_WORK REQUIRED_
Take the line containing "This screenshot has" and every line after it to the end of the records, and copy them exactly, leaving out pictures.
Segment Start: GIVEN ENTRIES
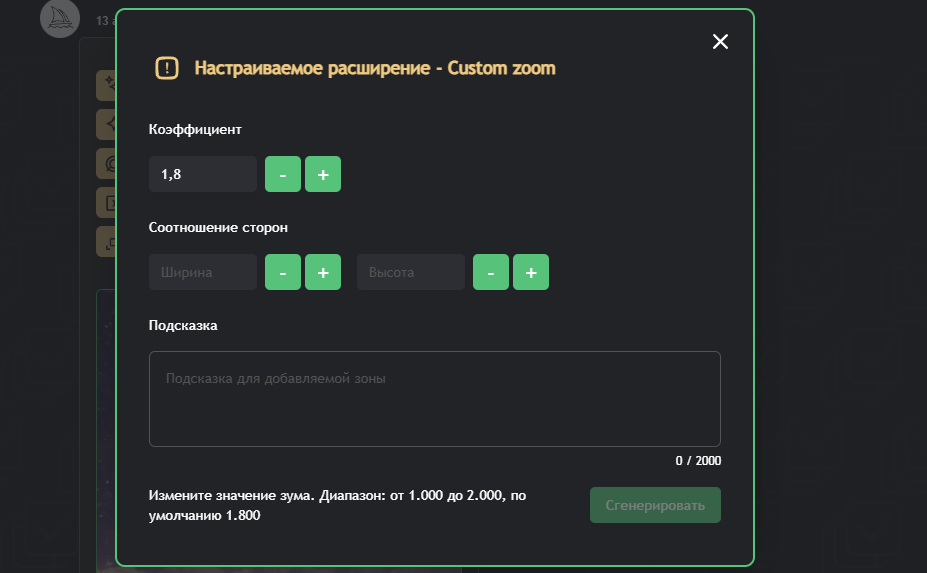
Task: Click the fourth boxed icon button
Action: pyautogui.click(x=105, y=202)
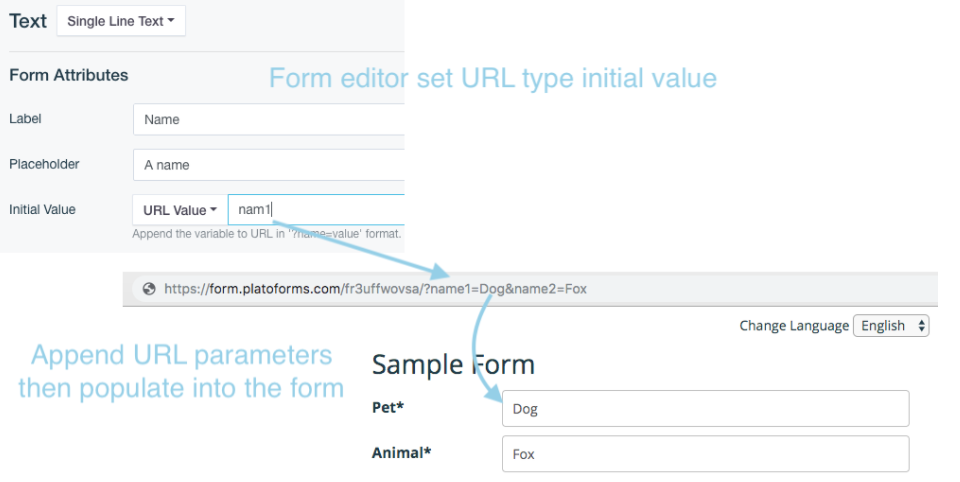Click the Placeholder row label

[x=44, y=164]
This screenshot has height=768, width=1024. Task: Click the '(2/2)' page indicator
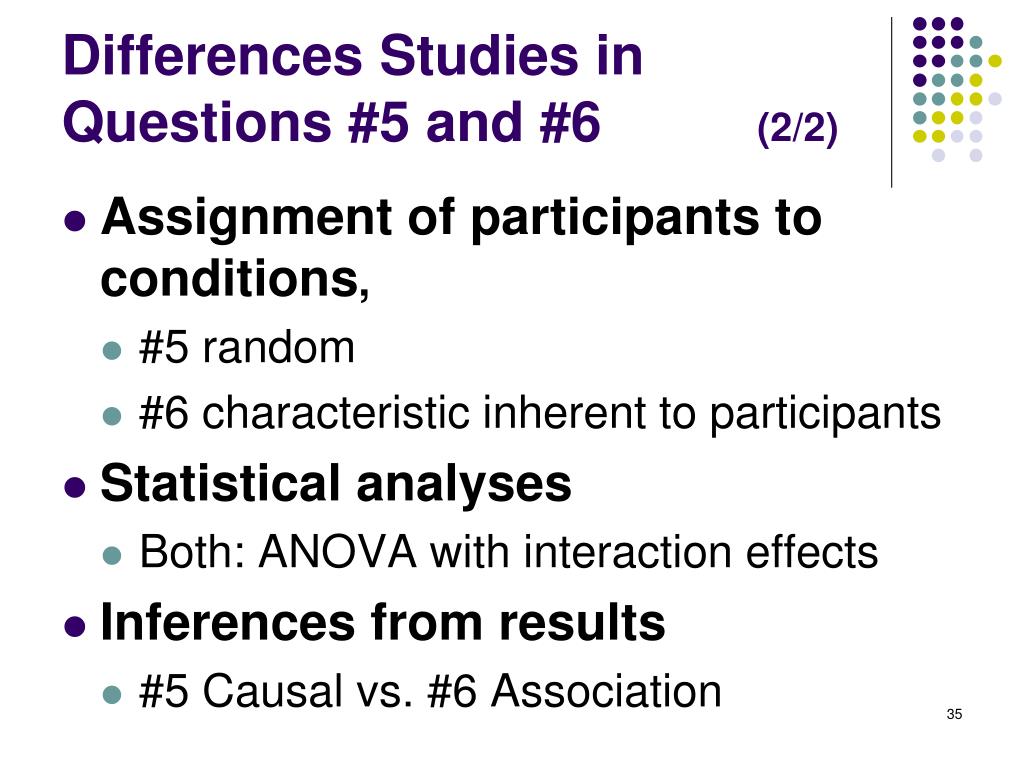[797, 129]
Segment End: GIVEN ENTRIES
_SOLUTION FOR THIS EXERCISE_
This screenshot has height=768, width=1024. Task: Click the '(2/2)' page indicator
[797, 129]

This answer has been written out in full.